Records from a dataset:
----------

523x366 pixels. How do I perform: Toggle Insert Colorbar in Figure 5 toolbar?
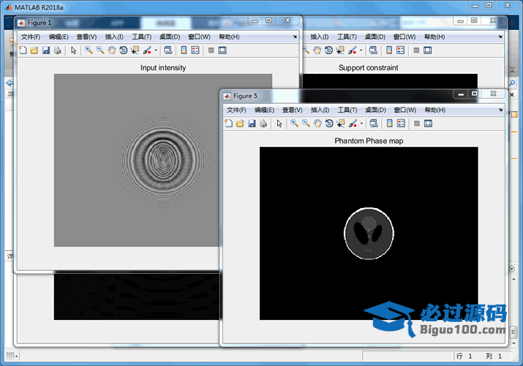pyautogui.click(x=389, y=124)
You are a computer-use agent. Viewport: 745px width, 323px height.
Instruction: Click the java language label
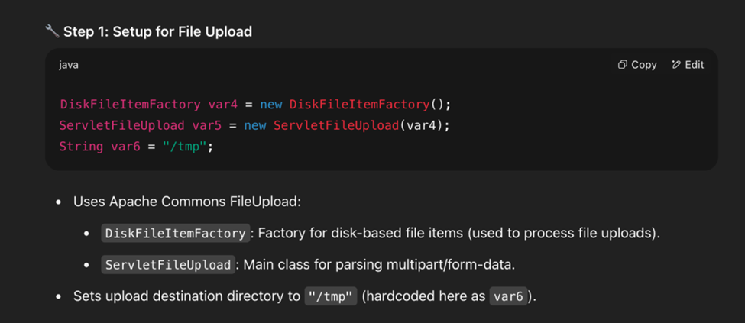point(69,65)
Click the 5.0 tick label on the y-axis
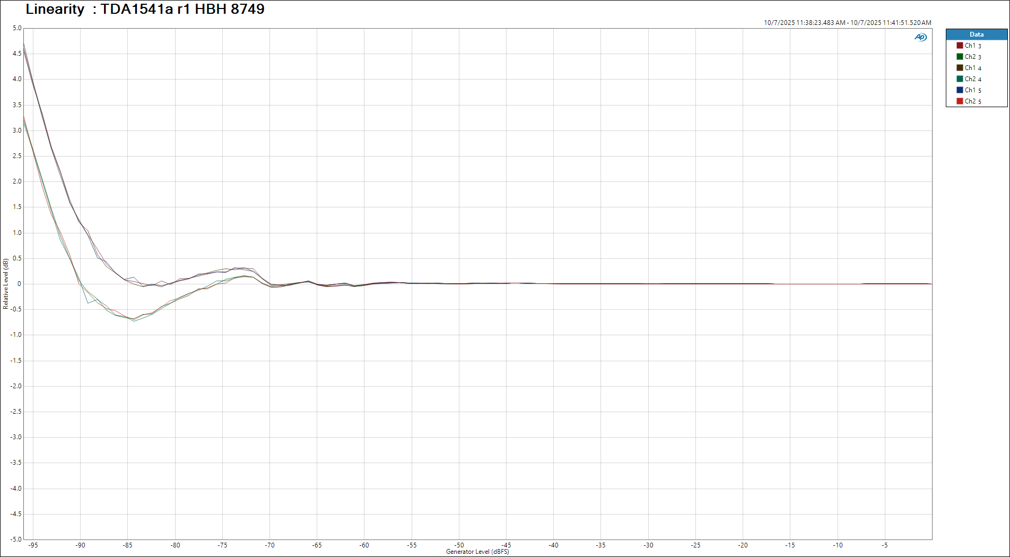The width and height of the screenshot is (1010, 557). [17, 28]
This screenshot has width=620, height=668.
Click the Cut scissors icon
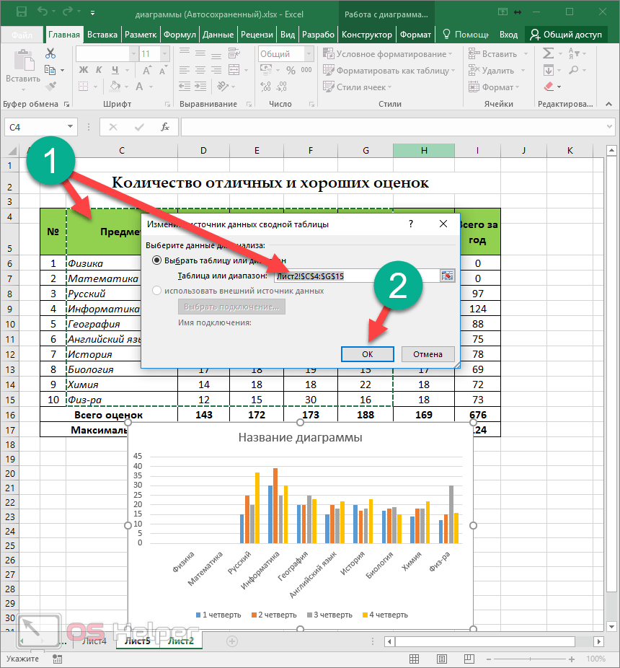tap(50, 53)
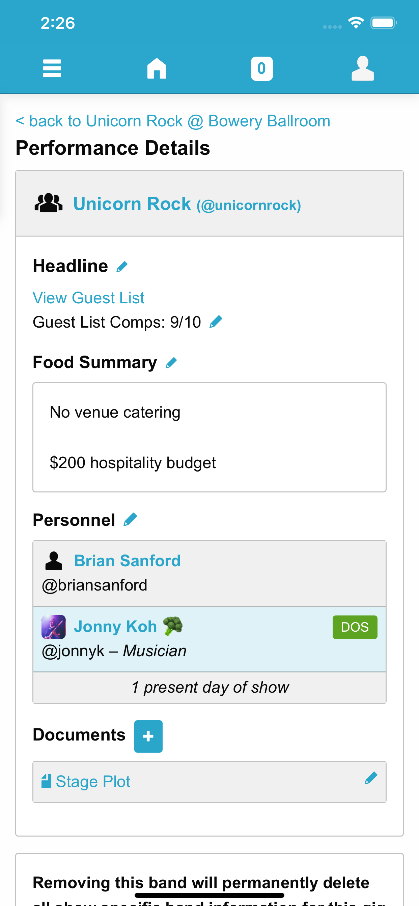Toggle the DOS badge for Jonny Koh
419x906 pixels.
pos(355,627)
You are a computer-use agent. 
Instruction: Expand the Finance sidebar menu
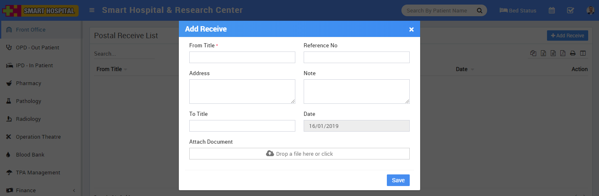coord(26,191)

----------

§ Exercise details: Find every line in the records that has the string "computer", then state how many there are and nothing else.

§ Solution to the problem: 2